We do not need to remove “restrictions on building density”, which were largely imposed because of all of the health and safety hazards that came in high density city “slums” prior; what is needed is a better utilization of space with intermixed residential and commercial development such that it is possible to live near employment and shopping in walking or cycling distance without suburban commutes and the mass of wasted real estate that are enormous parking lots and pedestrian-unfriendly ‘stroads’. Most of urban Europe outside of certain areas of Paris and London have very livable conditions with moderate population densities and manage to keep housing costs reasonably in line with incomes without resorting to giant megablocks of apartments jammed up tight against one another with little natural sunlight or outside ventilation.
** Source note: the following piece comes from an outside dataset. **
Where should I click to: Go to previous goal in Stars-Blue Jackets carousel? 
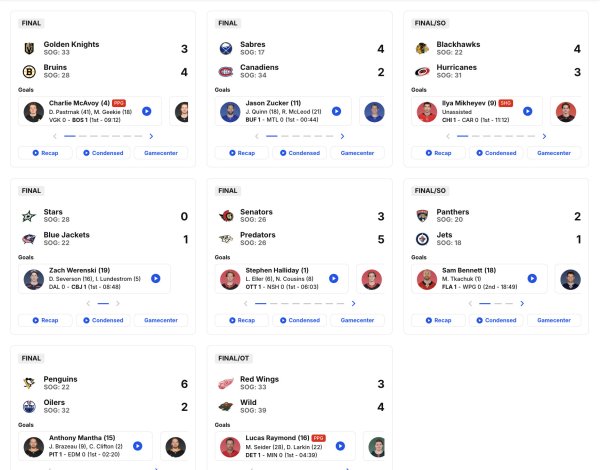point(87,302)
In any case, the Munger ‘design’ optimizes efficiency as measured in terms of optimal density and some autocratic ideal of enforced socialization over actual habitability and livability criteria that an architect studied in effective urban design would use. This is just some plutocrats ideal of how to most efficiently pack ‘intellectual resources’ into a box to sustain their life functions rather than any consideration for how actual people—yes, even college students who, in the biggest amount of hyperbole thus demonstrated in this thread, “spend their entire free time playing video games or binging Netflix”—care to live.
It’s worth noting architect Denis McFadden’s statement in the LA Times article that
the building is not passively habitable: In the event of a power outage the entire building — all 4,500 residents — would have to be completely evacuated.
If that happens we can just cram them asshole-to-elbow into shipping containers on the Rec Center fields. As long as they get some artificial Disney lights and some liquid nutrient solution every four hours they should be fine. Just fine.
Considering that it’s southern California, any kind of natural disaster sufficient to cause a total and extended power outage would probably require the building to be evacuated anyway (e.g. a major earthquake). It’s not as if Santa Barbara gets hit by hurricanes, tornadoes, or snowstorms very often.
Local power utilities (Southern California Edison/PG&E) recently developed plans to shut down power during critical fire weather in order to reduce the risk of wildfires. The Public Safety Power Shutoff (PSPS) could lead to multi-day power outages in many areas during periods of extremely hot, dry and/or windy weather.
Residents need to be prepared to endure a power outage lasting 5-7 days.
You can still live in a dorm with natural light and ventilation, even during a power outage. Perhaps not comfortably, but you don’t have to move out completely.
I’m not buying UC’s arguments about this in the least. In no particular order:
Increased enrollment is irrelevant. Just put a cap on it, like every other campus in history. If you can’t house them, don’t enroll them.
Property values are also irrelevant, as UCSB already owns enough land in Goleta to erect standard student housing.
Housing has to be “livable” without power in that area because the grid can be cut by wildfires as far away as Oregon.
If they build it, it will stay empty. Students who apply to UCSB aren’t the type to tolerate the conditions in that building. They’d rather suck it up and go to another campus. Even Riverside.